Train module

pyro_risks.pipeline.train.calibrate_pipeline(y_test: Union[pandas.core.series.Series, numpy.ndarray], y_scores: Union[pandas.core.series.Series, numpy.ndarray], ignore_prints: Optional[bool] = False)numpy.float64[source]

Calibrate Classification Pipeline.

Parameters
  • y_test – Binary test target.

  • y_scores – Predicted probabilities from the test set.

  • ignore_prints – Whether to print results. Defaults to False.

Returns

Threshold maximizing the f1-score.

pyro_risks.pipeline.train.save_pipeline(pipeline: imblearn.pipeline.Pipeline, model: str, optimal_threshold: numpy.float64, destination: Optional[str] = None, ignore_html: Optional[bool] = False)None[source]

Serialize pipeline.

Parameters
  • pipeline – imbalanced-learn preprocessing pipeline.

  • model – model name.

  • optimal_threshold – model calibration optimal threshold.

  • destination – folder where the pipeline should be saved. Defaults to ‘cfg.MODEL_REGISTRY’.

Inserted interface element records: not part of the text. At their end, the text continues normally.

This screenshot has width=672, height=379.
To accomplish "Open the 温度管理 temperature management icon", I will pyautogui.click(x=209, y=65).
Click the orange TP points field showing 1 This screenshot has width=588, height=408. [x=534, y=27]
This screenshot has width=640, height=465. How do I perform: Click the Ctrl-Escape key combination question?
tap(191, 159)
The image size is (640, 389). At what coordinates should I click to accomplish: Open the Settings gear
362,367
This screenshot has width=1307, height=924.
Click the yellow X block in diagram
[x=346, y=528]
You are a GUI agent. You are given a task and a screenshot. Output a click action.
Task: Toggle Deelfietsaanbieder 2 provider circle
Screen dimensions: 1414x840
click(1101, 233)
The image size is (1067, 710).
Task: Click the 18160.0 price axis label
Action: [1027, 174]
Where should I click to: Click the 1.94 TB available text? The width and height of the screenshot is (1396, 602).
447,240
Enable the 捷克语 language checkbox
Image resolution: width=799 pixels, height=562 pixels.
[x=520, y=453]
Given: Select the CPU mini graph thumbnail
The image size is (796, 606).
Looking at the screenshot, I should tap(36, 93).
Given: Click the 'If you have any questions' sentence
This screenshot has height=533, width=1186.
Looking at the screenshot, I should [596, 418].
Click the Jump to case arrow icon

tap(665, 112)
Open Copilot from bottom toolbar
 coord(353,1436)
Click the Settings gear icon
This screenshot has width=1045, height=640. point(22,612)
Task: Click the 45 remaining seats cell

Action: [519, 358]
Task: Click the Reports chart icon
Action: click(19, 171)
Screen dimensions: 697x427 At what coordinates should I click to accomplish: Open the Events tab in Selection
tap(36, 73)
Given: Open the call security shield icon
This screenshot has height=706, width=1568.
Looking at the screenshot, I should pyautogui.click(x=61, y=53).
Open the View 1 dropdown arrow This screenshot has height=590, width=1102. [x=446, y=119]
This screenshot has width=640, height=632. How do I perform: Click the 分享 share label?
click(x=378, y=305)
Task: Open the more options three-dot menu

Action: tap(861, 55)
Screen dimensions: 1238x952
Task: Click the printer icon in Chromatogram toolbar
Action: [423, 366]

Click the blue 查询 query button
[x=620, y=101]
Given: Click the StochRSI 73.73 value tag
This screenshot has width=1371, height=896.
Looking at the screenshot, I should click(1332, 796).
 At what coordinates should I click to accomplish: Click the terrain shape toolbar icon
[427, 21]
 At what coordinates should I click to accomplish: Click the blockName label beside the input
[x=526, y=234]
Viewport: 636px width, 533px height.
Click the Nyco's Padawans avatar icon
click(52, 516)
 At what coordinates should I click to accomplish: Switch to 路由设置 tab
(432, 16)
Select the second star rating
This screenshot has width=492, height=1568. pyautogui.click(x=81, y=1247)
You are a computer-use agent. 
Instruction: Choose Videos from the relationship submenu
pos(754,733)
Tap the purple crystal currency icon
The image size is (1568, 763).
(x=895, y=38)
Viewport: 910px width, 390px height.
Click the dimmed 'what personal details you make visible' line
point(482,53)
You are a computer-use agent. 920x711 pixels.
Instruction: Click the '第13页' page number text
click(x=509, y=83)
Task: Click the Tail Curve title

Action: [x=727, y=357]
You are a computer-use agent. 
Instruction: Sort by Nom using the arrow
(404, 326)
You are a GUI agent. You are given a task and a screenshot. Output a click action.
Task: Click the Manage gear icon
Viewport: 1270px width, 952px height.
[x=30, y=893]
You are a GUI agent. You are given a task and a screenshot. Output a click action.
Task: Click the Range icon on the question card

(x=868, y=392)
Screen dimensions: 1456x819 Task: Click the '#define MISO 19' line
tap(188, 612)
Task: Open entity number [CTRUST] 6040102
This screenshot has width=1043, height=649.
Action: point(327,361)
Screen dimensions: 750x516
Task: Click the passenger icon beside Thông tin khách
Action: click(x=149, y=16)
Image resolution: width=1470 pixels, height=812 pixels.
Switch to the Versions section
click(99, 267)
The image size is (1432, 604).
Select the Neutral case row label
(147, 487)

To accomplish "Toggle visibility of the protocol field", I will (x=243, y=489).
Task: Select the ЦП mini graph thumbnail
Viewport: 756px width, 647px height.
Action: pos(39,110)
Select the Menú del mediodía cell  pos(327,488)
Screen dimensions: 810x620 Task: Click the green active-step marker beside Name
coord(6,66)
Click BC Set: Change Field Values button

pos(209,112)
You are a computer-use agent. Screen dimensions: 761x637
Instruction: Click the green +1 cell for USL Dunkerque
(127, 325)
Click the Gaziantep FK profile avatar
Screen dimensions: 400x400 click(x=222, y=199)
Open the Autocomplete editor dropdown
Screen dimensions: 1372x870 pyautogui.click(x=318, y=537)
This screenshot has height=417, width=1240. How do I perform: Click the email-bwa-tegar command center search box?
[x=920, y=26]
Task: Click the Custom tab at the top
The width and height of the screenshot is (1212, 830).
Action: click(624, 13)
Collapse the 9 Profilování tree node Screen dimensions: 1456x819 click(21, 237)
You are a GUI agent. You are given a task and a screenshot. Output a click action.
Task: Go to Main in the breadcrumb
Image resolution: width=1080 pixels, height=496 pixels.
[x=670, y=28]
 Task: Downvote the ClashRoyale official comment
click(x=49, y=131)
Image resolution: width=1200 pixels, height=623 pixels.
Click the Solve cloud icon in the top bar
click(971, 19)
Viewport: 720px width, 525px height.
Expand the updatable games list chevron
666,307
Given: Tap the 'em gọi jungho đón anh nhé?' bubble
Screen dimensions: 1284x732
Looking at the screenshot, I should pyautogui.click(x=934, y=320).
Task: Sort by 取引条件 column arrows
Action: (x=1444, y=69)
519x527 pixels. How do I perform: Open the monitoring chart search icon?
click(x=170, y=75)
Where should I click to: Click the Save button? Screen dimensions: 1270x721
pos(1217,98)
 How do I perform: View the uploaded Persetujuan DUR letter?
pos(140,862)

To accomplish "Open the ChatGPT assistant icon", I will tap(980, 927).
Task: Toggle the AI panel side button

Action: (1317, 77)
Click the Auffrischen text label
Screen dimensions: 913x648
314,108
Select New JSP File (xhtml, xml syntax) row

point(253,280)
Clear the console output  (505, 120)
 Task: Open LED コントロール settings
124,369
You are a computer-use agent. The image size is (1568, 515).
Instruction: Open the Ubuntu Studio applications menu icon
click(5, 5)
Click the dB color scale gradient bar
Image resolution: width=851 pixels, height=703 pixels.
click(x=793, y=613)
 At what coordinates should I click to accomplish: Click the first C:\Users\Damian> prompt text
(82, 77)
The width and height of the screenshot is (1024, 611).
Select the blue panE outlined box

  • ignore_html – Persist pipeline html description. Defaults to False.

pyro_risks.pipeline.train.train_pipeline(X: pandas.core.frame.DataFrame, y: pandas.core.series.Series, model: str, pipeline: Optional[imblearn.pipeline.Pipeline] = None, destination: Optional[str] = None, ignore_prints: Optional[bool] = False, ignore_html: Optional[bool] = False)None[source]

Train a classification pipeline.

Parameters
  • X – Training dataset features pd.DataFrame.

  • y – Training dataset target pd.Series.

  • model – model name.

  • pipeline – imbalanced-learn preprocessing pipeline. Defaults to None.

  • destination – folder where the pipeline should be saved. Defaults to ‘cfg.MODEL_REGISTRY’.

  • ignore_prints – Whether to print results. Defaults to False.

  • ignore_html – Persist pipeline html description. Defaults to False.